First-time claims for U.S. unemployment benefits fell by more than expected in the week ended May 8th, according to a report released by the Labor Department on Thursday.
The report said initial jobless claims dipped to 473,000, a decrease of 34,000 from the previous week’s revised level of 507,000.
Economists had expected jobless claims to edge down to 490,000 from the 498,000 originally reported for the previous week.
With the bigger than expected decrease, jobless claims once again fell to their lowest level since hitting 256,000 in the week ended March 14, 2020.
The Labor Department said the less volatile four-week moving average also slid to a more than one-year low of 534,000, a decrease of 28,250 from the previous week’s revised average of 562,250.
Continuing claims, a reading on the number of people receiving ongoing unemployment assistance, also dropped by 45,000 to 3.655 million in the week ended May 1st.
The four-week moving average fell to 3,665,000, a decrease of 13,250 from the previous week’s revised average of 3,678,250.

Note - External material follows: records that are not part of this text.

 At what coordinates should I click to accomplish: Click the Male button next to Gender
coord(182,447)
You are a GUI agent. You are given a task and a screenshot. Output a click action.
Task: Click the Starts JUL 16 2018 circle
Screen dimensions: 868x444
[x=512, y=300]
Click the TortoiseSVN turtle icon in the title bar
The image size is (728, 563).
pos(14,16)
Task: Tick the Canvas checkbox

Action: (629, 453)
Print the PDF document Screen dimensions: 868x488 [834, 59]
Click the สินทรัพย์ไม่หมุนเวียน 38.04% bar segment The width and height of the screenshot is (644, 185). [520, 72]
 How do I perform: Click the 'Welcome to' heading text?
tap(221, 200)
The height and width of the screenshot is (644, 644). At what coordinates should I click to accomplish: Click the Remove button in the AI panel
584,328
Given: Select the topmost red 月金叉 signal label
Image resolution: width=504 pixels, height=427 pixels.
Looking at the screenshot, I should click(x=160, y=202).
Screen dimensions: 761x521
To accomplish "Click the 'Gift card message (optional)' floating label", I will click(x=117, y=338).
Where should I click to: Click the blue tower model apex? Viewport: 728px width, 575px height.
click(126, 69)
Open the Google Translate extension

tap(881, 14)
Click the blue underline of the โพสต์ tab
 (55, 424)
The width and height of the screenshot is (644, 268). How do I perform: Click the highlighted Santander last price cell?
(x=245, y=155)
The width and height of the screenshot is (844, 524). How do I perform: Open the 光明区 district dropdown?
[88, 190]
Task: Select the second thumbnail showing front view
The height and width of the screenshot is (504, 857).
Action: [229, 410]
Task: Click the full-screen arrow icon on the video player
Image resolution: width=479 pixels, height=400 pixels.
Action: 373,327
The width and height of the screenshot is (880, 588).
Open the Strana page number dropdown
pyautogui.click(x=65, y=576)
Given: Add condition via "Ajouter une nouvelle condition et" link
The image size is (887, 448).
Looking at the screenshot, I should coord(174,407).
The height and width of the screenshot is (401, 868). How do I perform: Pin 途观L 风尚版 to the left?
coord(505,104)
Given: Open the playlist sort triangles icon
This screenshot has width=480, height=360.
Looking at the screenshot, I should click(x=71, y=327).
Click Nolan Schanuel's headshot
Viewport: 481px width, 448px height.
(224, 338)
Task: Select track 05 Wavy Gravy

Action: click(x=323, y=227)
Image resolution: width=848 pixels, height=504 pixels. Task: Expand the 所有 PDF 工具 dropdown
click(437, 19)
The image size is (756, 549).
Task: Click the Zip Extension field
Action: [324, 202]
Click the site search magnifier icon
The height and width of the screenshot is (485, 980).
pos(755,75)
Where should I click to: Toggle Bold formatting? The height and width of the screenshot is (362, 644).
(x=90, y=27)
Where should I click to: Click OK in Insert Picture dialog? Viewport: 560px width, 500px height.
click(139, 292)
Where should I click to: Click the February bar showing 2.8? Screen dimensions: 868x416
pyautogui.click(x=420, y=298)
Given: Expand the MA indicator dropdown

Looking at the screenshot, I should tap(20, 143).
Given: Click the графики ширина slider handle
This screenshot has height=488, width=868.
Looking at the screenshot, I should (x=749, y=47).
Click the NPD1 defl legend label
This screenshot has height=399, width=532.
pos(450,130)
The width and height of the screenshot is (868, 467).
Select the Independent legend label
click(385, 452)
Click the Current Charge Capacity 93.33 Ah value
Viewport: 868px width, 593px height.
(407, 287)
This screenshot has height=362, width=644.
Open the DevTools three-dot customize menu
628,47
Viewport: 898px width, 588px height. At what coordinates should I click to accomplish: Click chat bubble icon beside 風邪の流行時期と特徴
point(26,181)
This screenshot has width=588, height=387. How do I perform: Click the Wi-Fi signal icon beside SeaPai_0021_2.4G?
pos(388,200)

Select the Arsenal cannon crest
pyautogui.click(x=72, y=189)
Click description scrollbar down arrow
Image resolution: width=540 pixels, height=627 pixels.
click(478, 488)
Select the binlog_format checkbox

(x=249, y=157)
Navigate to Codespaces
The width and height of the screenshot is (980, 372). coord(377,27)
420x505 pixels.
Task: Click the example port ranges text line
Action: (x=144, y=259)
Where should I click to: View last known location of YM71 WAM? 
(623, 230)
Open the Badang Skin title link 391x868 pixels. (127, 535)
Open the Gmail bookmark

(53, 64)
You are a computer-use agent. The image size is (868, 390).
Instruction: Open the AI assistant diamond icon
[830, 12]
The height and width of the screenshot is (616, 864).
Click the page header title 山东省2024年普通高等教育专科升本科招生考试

Last Friday, the Labor Department released a separate report showing employment in the U.S. increased by far less than expected in the month of April.
The report said non-farm payroll employment rose by 266,000 jobs in April after surging by a downwardly revised 770,000 jobs in March.
Economists had expected employment to spike by 978,000 jobs compared to the jump of 916,000 jobs originally reported for the previous month.
The Labor Department said notable job gains in leisure and hospitality, other services, and local government education were partly offset by employment declines in temporary help services and couriers and messengers.
The report also showed the unemployment rate inched up to 6.1 percent in April from 6.0 percent in March. Economists had expected the unemployment rate to drop to 5.8 percent.